Sécurité, antimondialisme et principes non négociables. Les clés des élections d'Aragon oubliées par les évêques

Sécurité, antimondialisme et principes non négociables. Les clés des élections d'Aragon oubliées par les évêques

Les élections régionales en Aragon ont laissé un tableau politique clair. Le Parti populaire gagne sans majorité suffisante et Vox consolide une croissance qui ne peut plus être qualifiée d’épisode. La gauche recule, perd en cohésion et montre une déconnexion évidente avec une partie croissante de l’électorat, en particulier jeune. Le résultat reflète moins un virage idéologique qu’une demande de réponses claires sur des questions très concrètes qui ont été systématiquement évitées.

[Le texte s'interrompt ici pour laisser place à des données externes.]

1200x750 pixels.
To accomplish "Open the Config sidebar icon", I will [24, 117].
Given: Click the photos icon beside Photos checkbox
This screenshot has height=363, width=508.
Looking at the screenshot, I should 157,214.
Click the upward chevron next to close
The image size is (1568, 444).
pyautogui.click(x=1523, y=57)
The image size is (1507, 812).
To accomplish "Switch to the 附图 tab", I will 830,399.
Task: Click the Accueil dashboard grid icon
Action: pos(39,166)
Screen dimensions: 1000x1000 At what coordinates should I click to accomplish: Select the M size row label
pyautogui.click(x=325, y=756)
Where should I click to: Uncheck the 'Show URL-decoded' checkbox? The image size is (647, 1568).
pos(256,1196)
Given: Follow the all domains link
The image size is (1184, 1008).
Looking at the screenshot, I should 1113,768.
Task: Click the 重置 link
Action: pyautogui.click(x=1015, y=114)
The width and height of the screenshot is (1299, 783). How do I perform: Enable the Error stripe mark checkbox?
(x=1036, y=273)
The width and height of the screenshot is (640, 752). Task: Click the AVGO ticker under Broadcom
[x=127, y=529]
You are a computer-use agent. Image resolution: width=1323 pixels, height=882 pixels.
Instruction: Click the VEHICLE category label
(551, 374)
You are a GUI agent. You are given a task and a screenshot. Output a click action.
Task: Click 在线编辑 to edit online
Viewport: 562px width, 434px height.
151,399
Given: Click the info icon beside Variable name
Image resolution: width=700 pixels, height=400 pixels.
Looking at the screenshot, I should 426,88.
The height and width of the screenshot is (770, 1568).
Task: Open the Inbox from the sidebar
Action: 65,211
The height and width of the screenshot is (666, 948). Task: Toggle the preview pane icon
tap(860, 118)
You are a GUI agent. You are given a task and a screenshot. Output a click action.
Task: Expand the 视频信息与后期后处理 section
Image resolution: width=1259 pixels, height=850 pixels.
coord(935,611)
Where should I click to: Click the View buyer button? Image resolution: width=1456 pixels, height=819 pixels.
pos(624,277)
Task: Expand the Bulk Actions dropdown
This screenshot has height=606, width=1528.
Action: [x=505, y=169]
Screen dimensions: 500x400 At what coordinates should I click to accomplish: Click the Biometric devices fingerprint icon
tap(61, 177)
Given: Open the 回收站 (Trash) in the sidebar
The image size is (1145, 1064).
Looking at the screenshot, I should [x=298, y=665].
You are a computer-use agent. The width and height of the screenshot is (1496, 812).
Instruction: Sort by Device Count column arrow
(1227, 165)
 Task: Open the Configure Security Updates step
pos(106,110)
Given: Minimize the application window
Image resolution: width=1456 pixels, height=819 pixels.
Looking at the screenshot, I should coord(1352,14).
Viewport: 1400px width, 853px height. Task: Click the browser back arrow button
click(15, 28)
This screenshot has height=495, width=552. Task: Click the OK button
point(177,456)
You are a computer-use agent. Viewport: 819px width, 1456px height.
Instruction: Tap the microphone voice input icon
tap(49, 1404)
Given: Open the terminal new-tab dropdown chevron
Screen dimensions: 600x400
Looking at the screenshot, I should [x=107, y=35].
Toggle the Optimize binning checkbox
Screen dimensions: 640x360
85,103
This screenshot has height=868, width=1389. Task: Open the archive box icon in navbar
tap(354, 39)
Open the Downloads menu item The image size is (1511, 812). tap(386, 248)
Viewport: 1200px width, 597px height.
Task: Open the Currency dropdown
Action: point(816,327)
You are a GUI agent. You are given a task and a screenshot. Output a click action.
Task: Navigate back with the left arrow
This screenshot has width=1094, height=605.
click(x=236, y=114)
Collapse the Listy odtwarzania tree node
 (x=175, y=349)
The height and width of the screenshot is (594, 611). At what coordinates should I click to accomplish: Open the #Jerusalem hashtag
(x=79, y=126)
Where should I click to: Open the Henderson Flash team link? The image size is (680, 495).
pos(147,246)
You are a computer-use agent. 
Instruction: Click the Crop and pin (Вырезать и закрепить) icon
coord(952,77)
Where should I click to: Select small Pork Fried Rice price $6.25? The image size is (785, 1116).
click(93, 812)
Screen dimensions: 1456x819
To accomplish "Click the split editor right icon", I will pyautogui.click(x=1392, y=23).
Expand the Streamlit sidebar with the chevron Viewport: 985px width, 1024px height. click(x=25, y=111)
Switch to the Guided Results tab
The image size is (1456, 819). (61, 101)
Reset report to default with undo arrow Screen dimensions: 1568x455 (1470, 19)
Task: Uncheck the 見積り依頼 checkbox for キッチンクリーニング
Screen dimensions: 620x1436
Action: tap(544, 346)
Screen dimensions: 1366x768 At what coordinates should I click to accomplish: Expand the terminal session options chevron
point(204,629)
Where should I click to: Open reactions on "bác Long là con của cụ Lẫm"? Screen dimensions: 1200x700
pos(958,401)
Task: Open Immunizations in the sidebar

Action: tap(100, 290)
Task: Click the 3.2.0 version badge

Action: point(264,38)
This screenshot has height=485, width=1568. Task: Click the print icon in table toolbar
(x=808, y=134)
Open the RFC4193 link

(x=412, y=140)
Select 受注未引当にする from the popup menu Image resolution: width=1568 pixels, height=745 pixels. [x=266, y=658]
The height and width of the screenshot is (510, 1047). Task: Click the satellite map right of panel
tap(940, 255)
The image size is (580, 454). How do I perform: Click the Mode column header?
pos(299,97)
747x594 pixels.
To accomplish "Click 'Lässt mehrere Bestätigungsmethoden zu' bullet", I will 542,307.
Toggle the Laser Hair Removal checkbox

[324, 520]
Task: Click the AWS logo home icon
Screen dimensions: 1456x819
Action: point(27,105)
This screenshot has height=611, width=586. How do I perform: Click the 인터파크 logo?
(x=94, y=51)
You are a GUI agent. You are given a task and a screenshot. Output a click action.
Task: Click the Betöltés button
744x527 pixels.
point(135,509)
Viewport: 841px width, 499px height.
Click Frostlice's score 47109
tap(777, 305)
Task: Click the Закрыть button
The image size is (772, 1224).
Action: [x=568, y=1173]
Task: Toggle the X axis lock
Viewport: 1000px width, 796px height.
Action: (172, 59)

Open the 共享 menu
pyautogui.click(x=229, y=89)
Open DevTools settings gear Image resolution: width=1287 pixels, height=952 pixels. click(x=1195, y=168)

Parmi ces questions, l’immigration et la sécurité occupent une place centrale. Non pas comme des abstractions morales, mais comme des réalités vécues. Plus de vingt pour cent des Aragonais ont explicitement soutenu un discours qui indique que le modèle actuel d’immigration et d’intégration ne fonctionne pas. Ce pourcentage ne décrit pas une minorité excentrique ni un électorat radicalisé, mais une partie significative de la société qui perçoit une détérioration de la convivialité, une pression sur les services publics et l’absence de contrôle effectif. Nier ce fait ou le réduire au racisme est une façon de ne pas vouloir comprendre ce qui s’est passé aux urnes.

Ici apparaît un fossé évident entre une partie de la hiérarchie ecclésiale et la réalité sociale. Beaucoup d’évêques continuent d’aborder l’immigration dans un cadre exclusivement moral, sans tenir compte de ses conséquences pratiques ni de la souffrance concrète qu’engendre une mauvaise gestion. Le résultat électoral confirme que cette approche ne connecte plus avec de larges secteurs de la population. Non pas parce qu’ils ont abandonné des principes chrétiens, mais parce qu’ils sentent que personne n’écoute leur expérience quotidienne.

Dans ce contexte s’explique aussi la croissance de Vox parmi les électeurs catholiques. Non par adhésion idéologique pleine, mais parce que le parti défend sans complexes des questions que d’autres ont abandonnées : la vie humaine dès la conception, la liberté d’éducation des parents, la famille comme noyau social de base et une conception de l’ordre et de la sécurité que beaucoup considèrent indispensable pour la convivialité. En Aragon, ces facteurs ont pesé électoralement et font partie de la chronique réelle des élections.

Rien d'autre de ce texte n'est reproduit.